It's been less than two years since PokerStars was forced to exit to U.S. market by the Department of Justice. But the world's leading online poker site is already planning its return to the States.
On Thursday, the Wall Street Journal first reported that PokerStars is planning to purchase the struggling Atlantic Club casino in Atlantic City, New Jersey, ahead of the state's legalization of online gambling. PokerStars is reportedly interested in buying the casino from investment firm Colony Capital for around $50 million. The casino would supposedly be the early focus of PokerStars' strategy to reenter the online poker market in the States.

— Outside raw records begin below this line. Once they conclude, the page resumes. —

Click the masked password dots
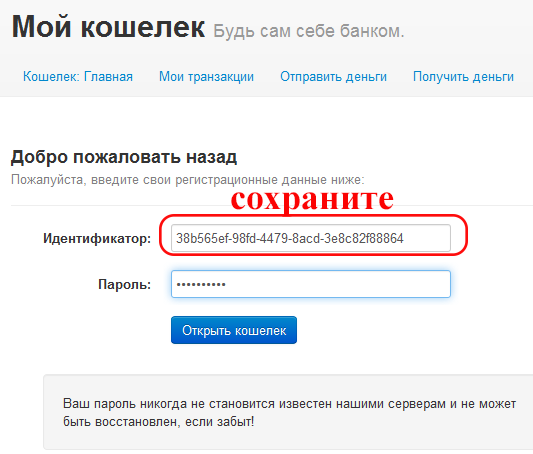533x454 pixels. click(x=201, y=284)

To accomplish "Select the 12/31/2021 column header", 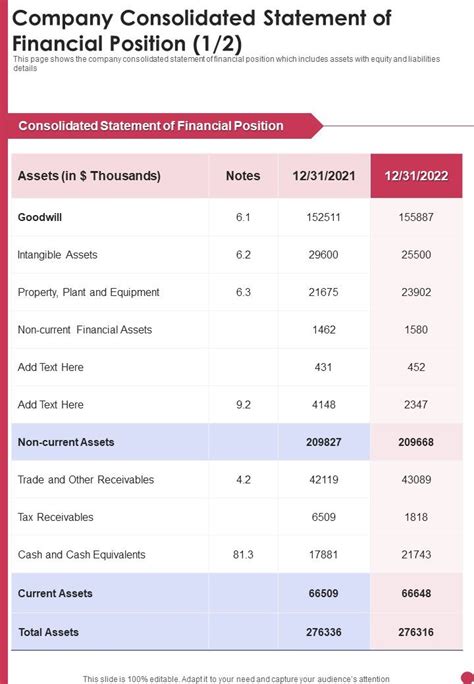I will (324, 176).
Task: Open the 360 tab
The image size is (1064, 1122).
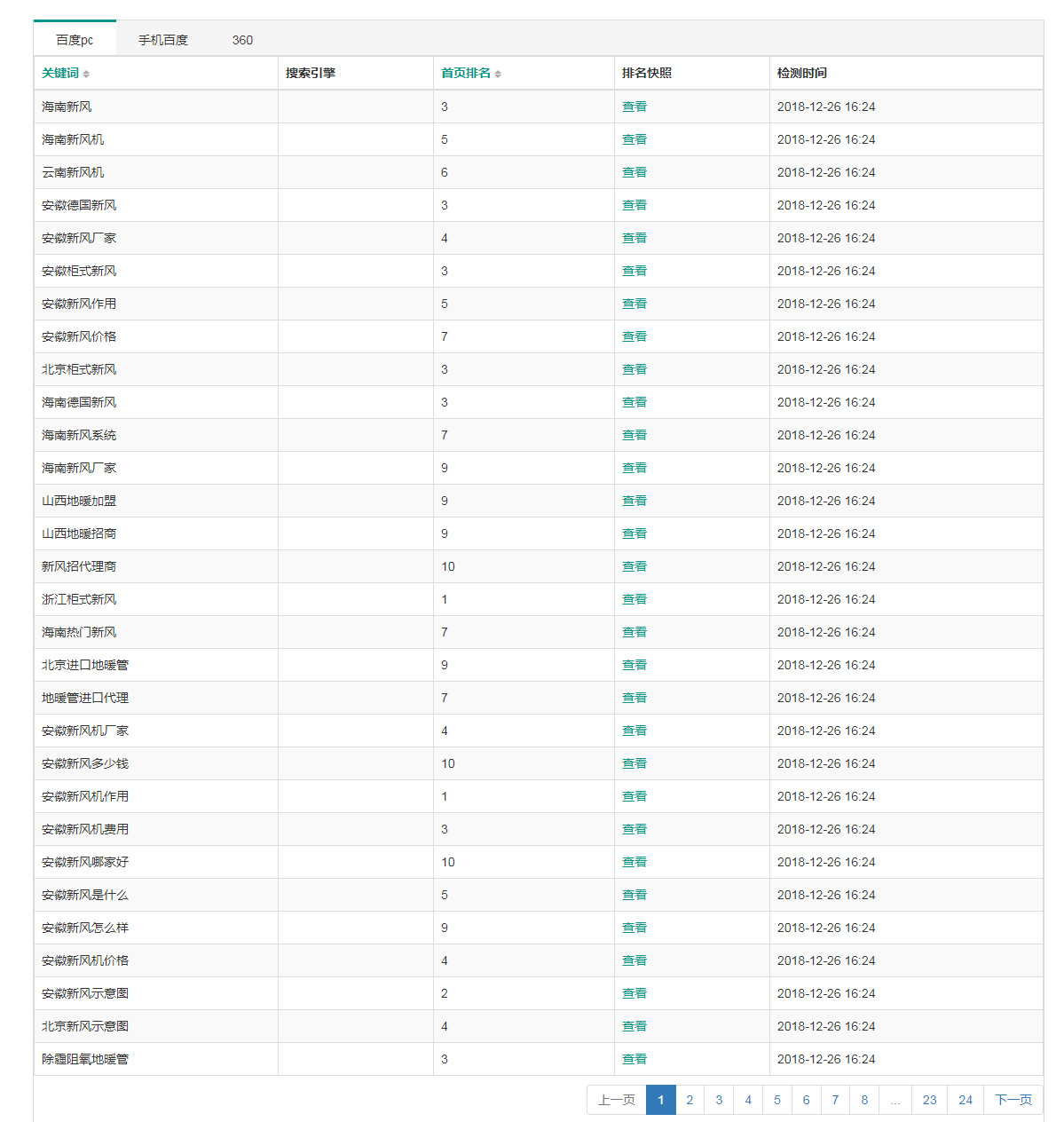Action: click(242, 40)
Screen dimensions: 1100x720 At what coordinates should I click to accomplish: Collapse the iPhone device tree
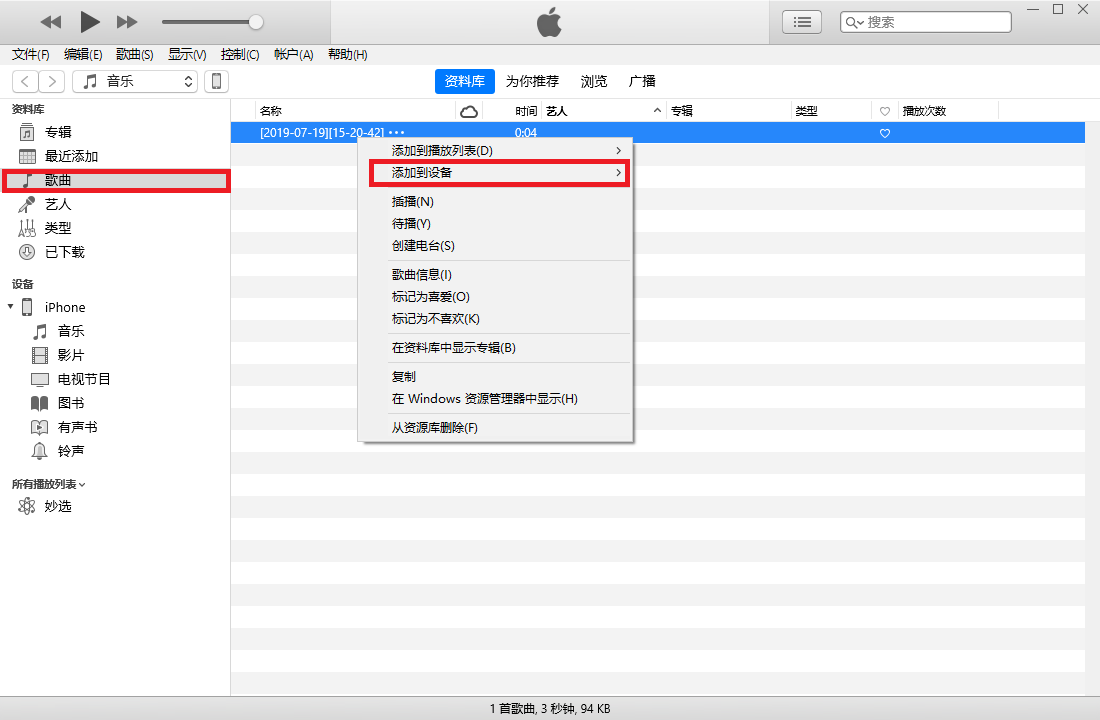click(11, 307)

This week, a New Jersey Assembly approved an amended bill that would allow for licensed casinos in Atlantic City to offer authorized games — including poker — to residents of the state. The amended version modified a "bad actor" provision that would have prohibited companies like PokerStars, which served customers in the U.S. after the Unlawful Internet Gambling Enforcement Act (UIGEA) was passed in 2006.
According to State Sen. Ray Lesniak, the modification of the bill was related to PokerStars' interest in entering Atlantic City.
"I never supported that amendment in the first place," Lesniak told PokerNews' Matthew Kredell on Friday. "When it was pointed out to us that the previous language would restrict PokerStars entry into New Jersey — and other companies that have rehabilitated themselves and would offer competition to give our casinos the best deals possible — when that was discussed with the assembly sponsor and supporters, it was clear to us that entry into the New Jersey marketplace for a company like PokerStars is something we desire and want."
"I think [UIGEA] was a stupid law to begin with," Lesniak added. "You can't keep people away from Internet poker. But [PokerStars] settled their dispute with the Justice Department, so why would we hold that against them when they have so much to offer in terms of jobs and giving a big boost to our efforts to revitalize the city?"
The New Jersey bill could pass by the end of the year; Lesniak predicts a bill vote by the Full Assembly on Dec. 17, followed by a state Senate vote on Dec. 20.
PokerStars exited the U.S. market on April 15, 2011, but the company settled with the Department of Justice in August while admitting no wrongdoing. PokerStars forfeited $731 million to the U.S. and acquired the assets of former defunct rival Full Tilt Poker. As part of the deal, PokerStars repaid all of FTP's non-U.S. customers and relaunched the online poker room in much of the world.
The deal with the DOJ allows for PokerStars to apply for a gaming license once the applicable laws are passed. If approved for a license, PokerStars could rebrand the Atlantic Club poker room and use the casino as a platform to rebuild its customer base in the U.S.
"I think it's great," Lesniak said about PokerStars' interest in the AC casino. "It shows we're a vibrant market that the largest poker gambling site in the world is looking to invest in New Jersey, and not just to run online gaming but to run a casino. I think it's fabulous."
PokerNews reached out to PokerStars on Friday, but a spokesperson declined to comment.